Chapter 1
My name is Auristela Allisya Kiehl, I went to school at SMAN 61 Jakarta, next Friday I graduated from high school. after graduating I decided to study in Germany. When I told my father that I would continue my studies there, my father was very happy. I said this to my mother. my mother objected to my decision but I insisted and finally my mother allowed it even though halfheartedly.
I’m of mixed Indonesian-German descent. both of my parents divorced when I was 10 years old. At that time I quite understood what it meant to be divorced, I felt sad and disappointed. I don’t want them divorced and my parents know that. They told me that they also didn’t want this to happen, but to be a good parent for me this was the way they had to choose. They just don’t want to hurt me because I often hear their debates. they also say they still love each other, they just stop hurting each other because they also don’t want to hurt me. even though they separated they would still be my parents and always love me. Someday I will understand, that’s what my parents said. after the divorce I lived in Indonesia with my mother and my father returned to Germany.

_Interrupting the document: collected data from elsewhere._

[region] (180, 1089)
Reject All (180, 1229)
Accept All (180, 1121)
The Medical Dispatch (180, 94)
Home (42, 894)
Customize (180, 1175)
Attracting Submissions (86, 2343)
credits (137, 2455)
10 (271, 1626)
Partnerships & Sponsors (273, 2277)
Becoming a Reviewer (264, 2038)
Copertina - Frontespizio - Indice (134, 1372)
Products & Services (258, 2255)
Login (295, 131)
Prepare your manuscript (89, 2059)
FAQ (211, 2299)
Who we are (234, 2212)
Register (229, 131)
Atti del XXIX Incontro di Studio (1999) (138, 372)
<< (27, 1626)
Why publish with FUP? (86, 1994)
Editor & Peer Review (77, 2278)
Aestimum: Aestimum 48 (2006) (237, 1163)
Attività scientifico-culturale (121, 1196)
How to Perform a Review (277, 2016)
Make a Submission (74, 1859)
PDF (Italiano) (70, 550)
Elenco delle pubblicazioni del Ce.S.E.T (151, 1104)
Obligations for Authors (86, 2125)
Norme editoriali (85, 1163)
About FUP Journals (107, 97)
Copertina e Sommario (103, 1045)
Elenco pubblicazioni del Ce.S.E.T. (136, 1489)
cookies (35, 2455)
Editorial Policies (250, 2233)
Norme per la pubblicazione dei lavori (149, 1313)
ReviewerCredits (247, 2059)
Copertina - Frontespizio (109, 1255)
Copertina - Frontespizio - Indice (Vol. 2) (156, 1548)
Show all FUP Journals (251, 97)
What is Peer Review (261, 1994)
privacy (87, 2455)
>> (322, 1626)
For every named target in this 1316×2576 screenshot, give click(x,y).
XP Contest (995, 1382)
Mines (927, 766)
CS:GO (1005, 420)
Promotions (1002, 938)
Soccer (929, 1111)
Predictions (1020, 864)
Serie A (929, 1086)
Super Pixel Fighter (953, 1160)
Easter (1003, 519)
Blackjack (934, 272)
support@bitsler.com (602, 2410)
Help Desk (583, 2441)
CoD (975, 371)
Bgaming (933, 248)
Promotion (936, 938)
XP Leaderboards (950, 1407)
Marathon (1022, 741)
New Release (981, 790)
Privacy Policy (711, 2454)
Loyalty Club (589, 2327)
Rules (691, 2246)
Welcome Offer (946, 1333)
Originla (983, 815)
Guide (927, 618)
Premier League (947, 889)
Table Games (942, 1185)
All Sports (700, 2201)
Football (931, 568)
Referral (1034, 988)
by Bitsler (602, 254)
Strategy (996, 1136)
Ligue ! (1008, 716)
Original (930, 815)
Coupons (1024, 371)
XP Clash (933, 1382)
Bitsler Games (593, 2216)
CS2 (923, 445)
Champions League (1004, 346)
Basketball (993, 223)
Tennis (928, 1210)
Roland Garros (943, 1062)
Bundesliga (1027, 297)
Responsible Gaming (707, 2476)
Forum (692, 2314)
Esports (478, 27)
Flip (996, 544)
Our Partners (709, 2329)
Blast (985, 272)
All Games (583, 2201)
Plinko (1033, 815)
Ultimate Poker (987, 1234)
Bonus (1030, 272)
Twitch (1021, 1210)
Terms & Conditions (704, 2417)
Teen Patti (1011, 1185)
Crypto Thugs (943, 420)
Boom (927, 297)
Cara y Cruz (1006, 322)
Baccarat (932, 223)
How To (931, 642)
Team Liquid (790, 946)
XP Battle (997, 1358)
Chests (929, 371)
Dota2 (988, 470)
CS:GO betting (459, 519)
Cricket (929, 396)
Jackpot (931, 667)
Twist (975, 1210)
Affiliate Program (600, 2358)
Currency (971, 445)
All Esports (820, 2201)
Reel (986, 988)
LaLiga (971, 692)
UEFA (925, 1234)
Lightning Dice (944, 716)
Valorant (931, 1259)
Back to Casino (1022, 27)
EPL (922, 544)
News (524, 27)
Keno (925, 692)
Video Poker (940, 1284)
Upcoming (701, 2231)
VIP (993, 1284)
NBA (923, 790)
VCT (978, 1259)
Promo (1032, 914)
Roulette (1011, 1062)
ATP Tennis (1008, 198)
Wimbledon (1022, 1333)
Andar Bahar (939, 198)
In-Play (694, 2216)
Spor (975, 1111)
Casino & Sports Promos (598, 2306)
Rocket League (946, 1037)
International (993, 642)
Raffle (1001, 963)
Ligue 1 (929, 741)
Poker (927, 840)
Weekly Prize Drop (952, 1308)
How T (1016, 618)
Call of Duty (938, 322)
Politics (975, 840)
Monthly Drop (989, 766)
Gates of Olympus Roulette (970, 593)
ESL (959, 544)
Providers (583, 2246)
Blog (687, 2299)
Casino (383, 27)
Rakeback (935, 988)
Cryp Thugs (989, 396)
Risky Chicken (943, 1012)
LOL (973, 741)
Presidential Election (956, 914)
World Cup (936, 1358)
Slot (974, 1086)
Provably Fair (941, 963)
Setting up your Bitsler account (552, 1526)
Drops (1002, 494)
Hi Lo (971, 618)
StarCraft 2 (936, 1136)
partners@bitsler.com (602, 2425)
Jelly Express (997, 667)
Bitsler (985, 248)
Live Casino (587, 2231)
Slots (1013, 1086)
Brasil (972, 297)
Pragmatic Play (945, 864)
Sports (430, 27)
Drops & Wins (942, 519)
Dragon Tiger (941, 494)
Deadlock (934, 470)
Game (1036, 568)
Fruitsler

For 7 years I was separated from my father. Once a week my father called me to ask how I was and vice versa. I really want to meet him and hug him. I miss him so much, because all this time I can only see his face while on a video call and hear his voice by telephone.
I contacted my father, told him to come to my graduation program. but my father could not come to Indonesia because my grandmother was sick and my father could not leave her. actually I was disappointed but I tried to understand the situation.
since my mother got married about 2 years ago, I began to feel uncomfortable living with her. not because I don’t like my mother remarrying but I don’t want to spoil her happiness. I’m happy my mother can find happiness again. I want my mother to enjoy her life and I don’t want to be a burden for her.
another case with my father, until now he hasn’t remarried. either because they haven’t found a suitable partner or indeed don’t want to remarry. my dad isn’t too open to me. my father was also very economical in speaking, he would only talk when he wanted to talk.
I can’t wait, it feels like I want to get past my graduation program, fly to Germany and meet my father. Another reason why I want to go to Germany is because I want to be closer to my father and pass the days with him. My father only has me, while my mother has someone who can take care and protect her.